As alluded, the measurements themselves when taken properly will show you what a neutral sound is. Will people like it? Not necessarily. Even the HD800 is not voiced at a purely neutral sound because of the prevailing tastes and trends on the market. It is actually in the most technical sense U-shaped, not in the exaggerated degree Head-Fi'er use to characterize Grados and Ultrasones, but oh-so-slightly to the point that it cannot be perceived, but in a completely controlled and masterful way (2-3 decibels on both ends of the spectrum) to account for the lack of impact headphones have. For me, the HD800's upper midrange is slightly shelved down a tad too much for me to be involving enough for everyday listening. I still recognize it as a superb engineering masterpiece and technical tour-de-force like it is acclaimed to be, having heard it myself and observe it dissect musical tracks into perceivably separate transparencies of sounds and effects with pinpoint accuracy--nothing else I have heard comes remotely close to it. Actually, I prefer a more neutral midrange like the DT860, which, though it doesn't have the pristine detail extraction that the HD800's world class low distortion enables, is for normal listening levels a bit more entertaining listen for me on the whole.

 

I believe being in touch with measurements and their listening preferences can allow users to finally find the final frontier of their personal ultimate audio experience.
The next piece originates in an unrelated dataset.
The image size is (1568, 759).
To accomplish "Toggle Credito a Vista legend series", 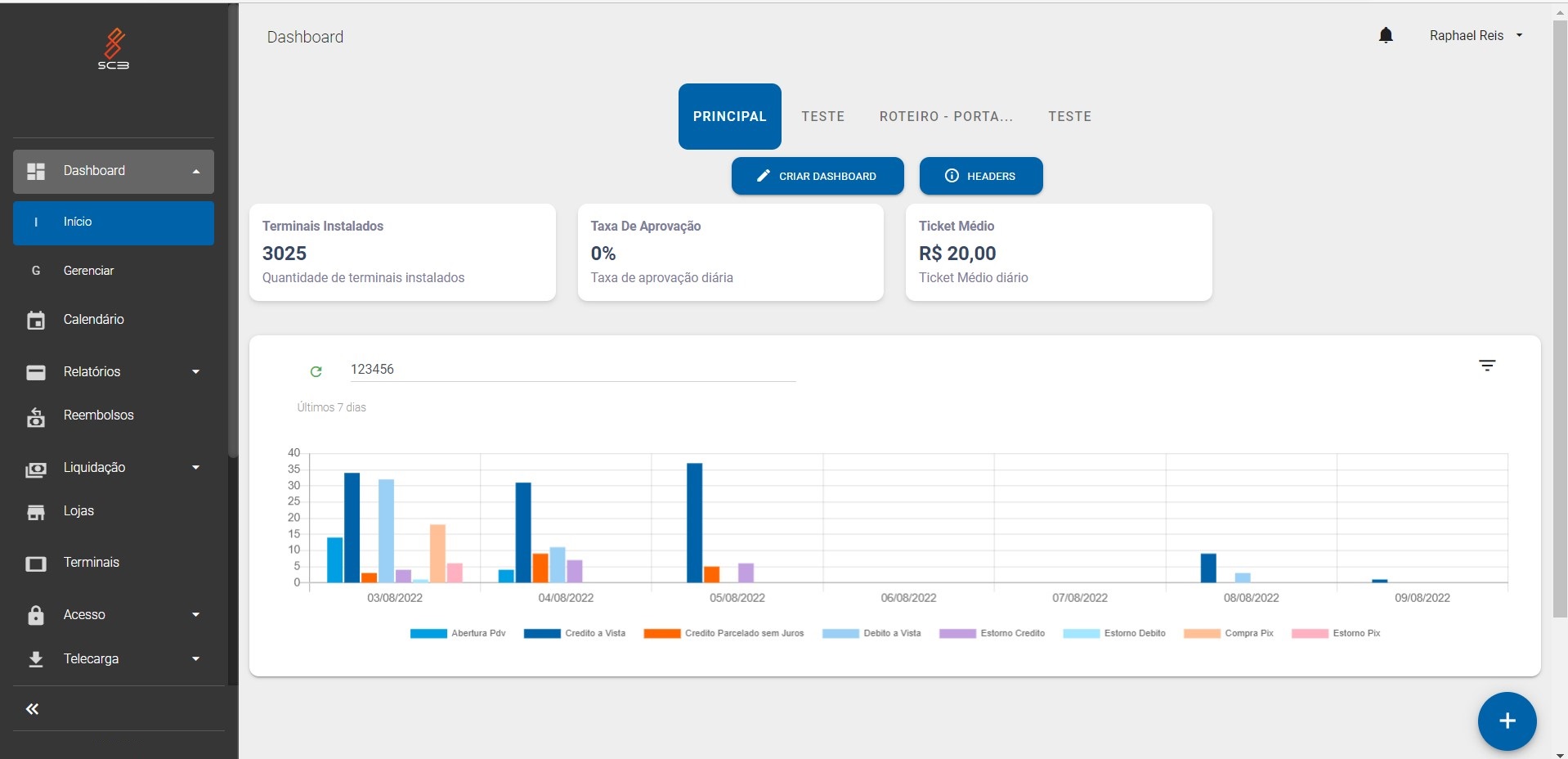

Equalization can work but it has its limitations because of the sonic character all but the best of headphones drivers inevitably will impute into the sound signal they are given. Educating users about sound, giving them ways to find the target sound that is best for them and then giving them the choices they would want based on their individual preferences is still a very young market which is bound to grow sooner or later. Tyll has mentioned the idea of modular headphones, that is headphones you can self-assemble in a minute or less with parts that fit your preferences. Within the last few years, Beyerdynamic released the Custom One Pro, the first headphone with an adjustable bass port, and I think this is a step in the right direction for giving people what they want. Eventually, higher-end modular, standardized headphone parts and audiophile headphones, with graphs and numbers, should be able to guide everyone's subjective tastes to their perfect headphone. It is already starting to happen with the multitude of variations of custom-made headphones and how-to guides for building headphones using the Fostex T50RP driver. Me? I like headphones with a slight raise in the lower bass and the uppermost treble while retaining a flat-line neutral throughout, which is why I like the DT 860 and I am considering the T90 for the future. Everyone likes different things and I think measurements can, in the right instances, be an effective tool in leading us all to the end goal of having our most favorite things.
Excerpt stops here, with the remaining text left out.